Recorded information »

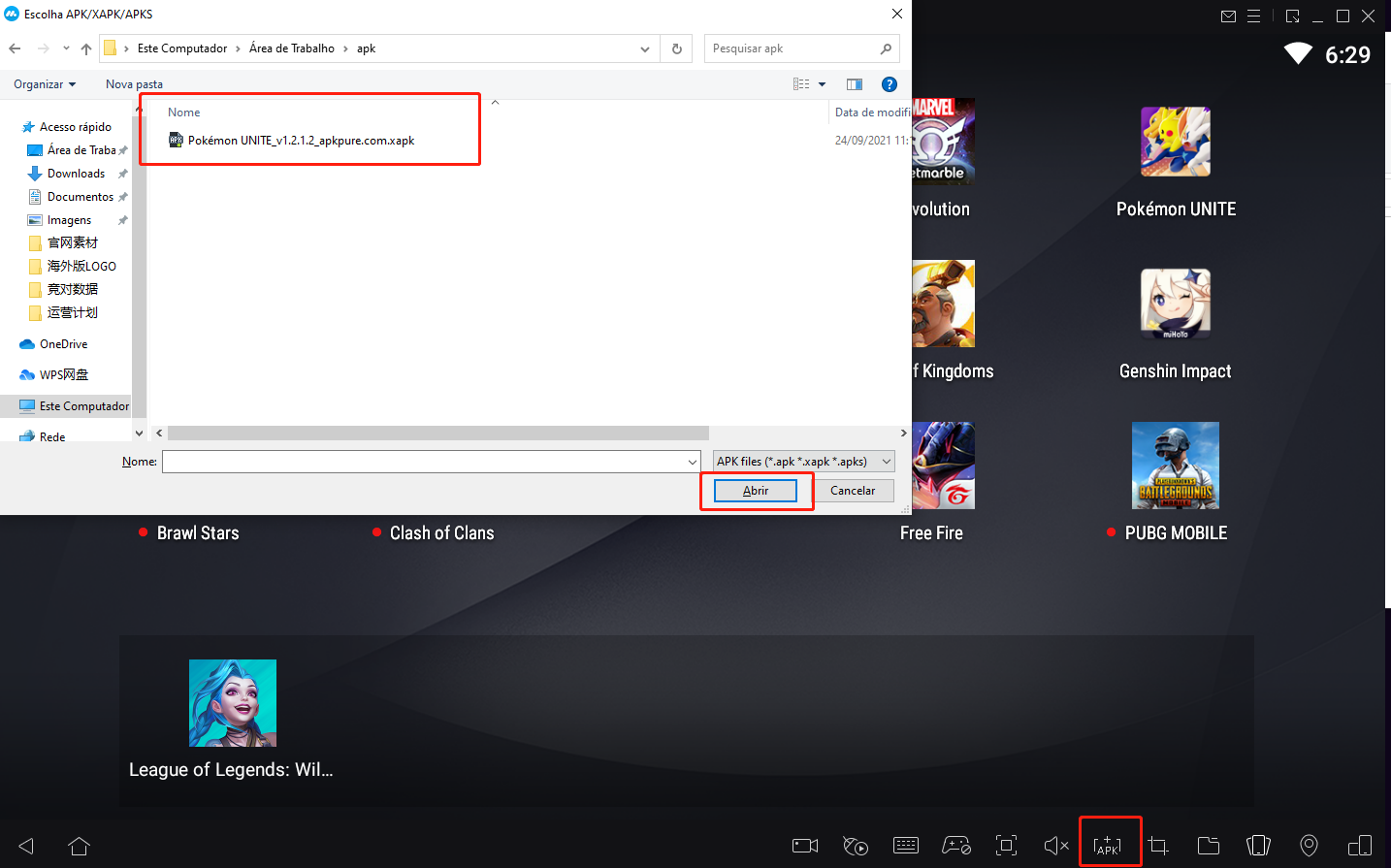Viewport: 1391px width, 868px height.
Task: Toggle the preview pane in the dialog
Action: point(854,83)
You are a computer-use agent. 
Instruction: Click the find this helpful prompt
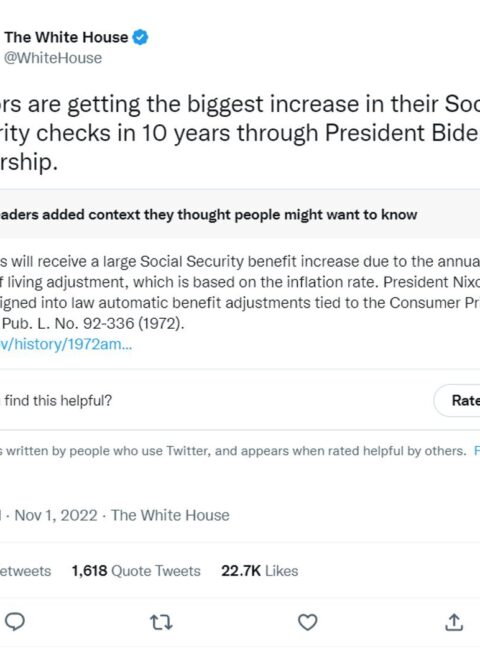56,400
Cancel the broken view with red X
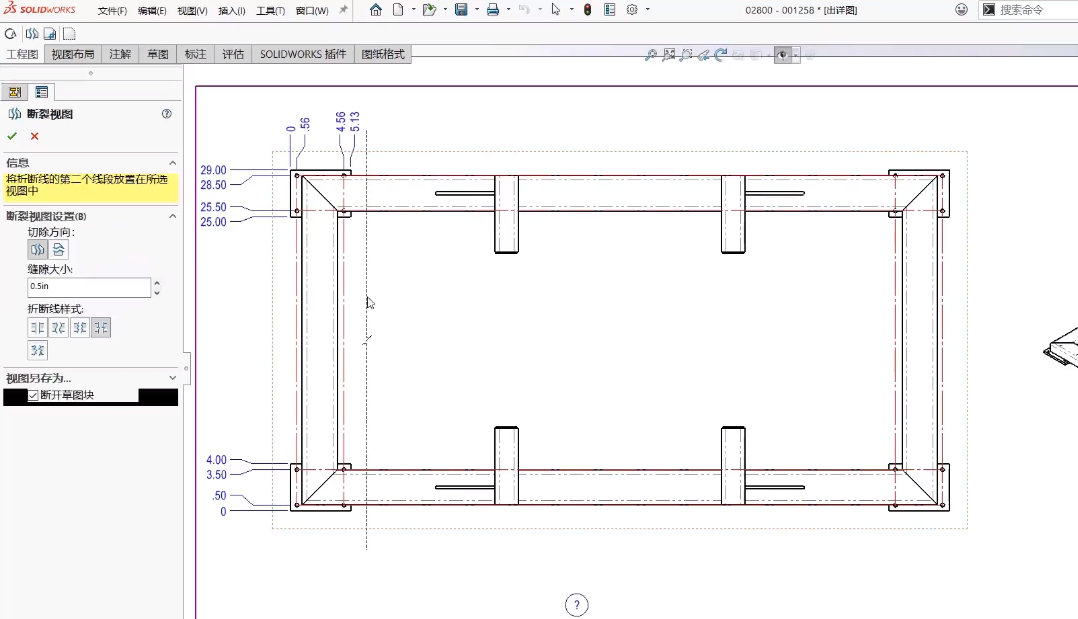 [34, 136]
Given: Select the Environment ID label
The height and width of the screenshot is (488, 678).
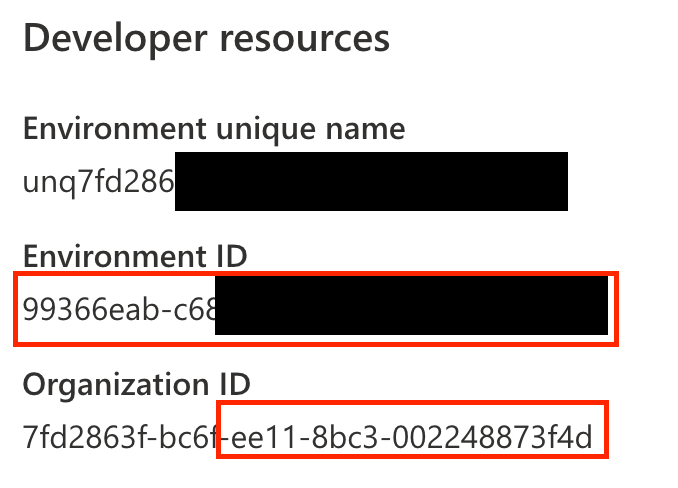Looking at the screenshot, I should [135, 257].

==

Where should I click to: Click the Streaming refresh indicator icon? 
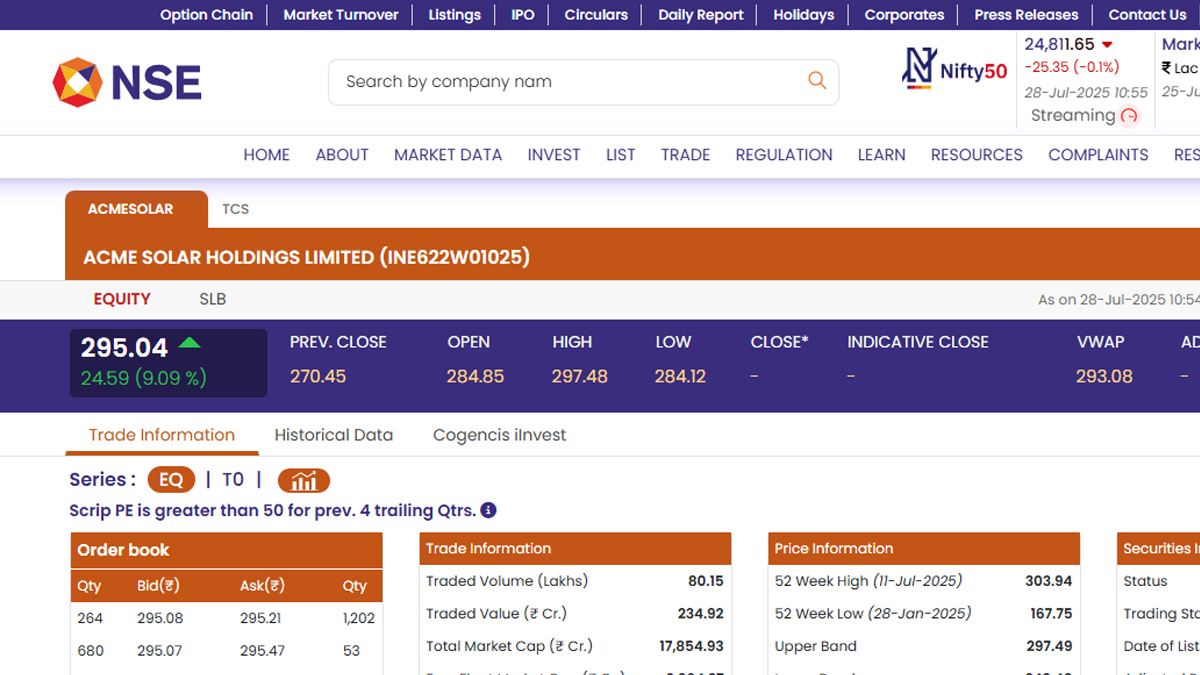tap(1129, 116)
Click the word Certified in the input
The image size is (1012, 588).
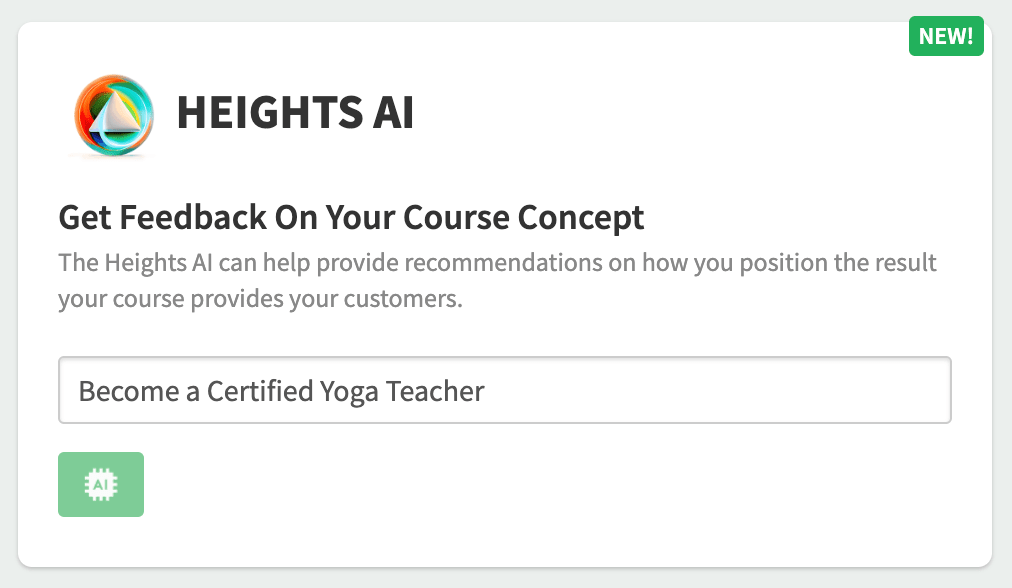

What to produce »
Working from the material above, retype exactly the lines from the one with "Click the word Certified in the input" through the one with "The image size is (1012, 588).", both included, and only those lines.

Answer box »
Click the word Certified in the input
The image size is (1012, 588).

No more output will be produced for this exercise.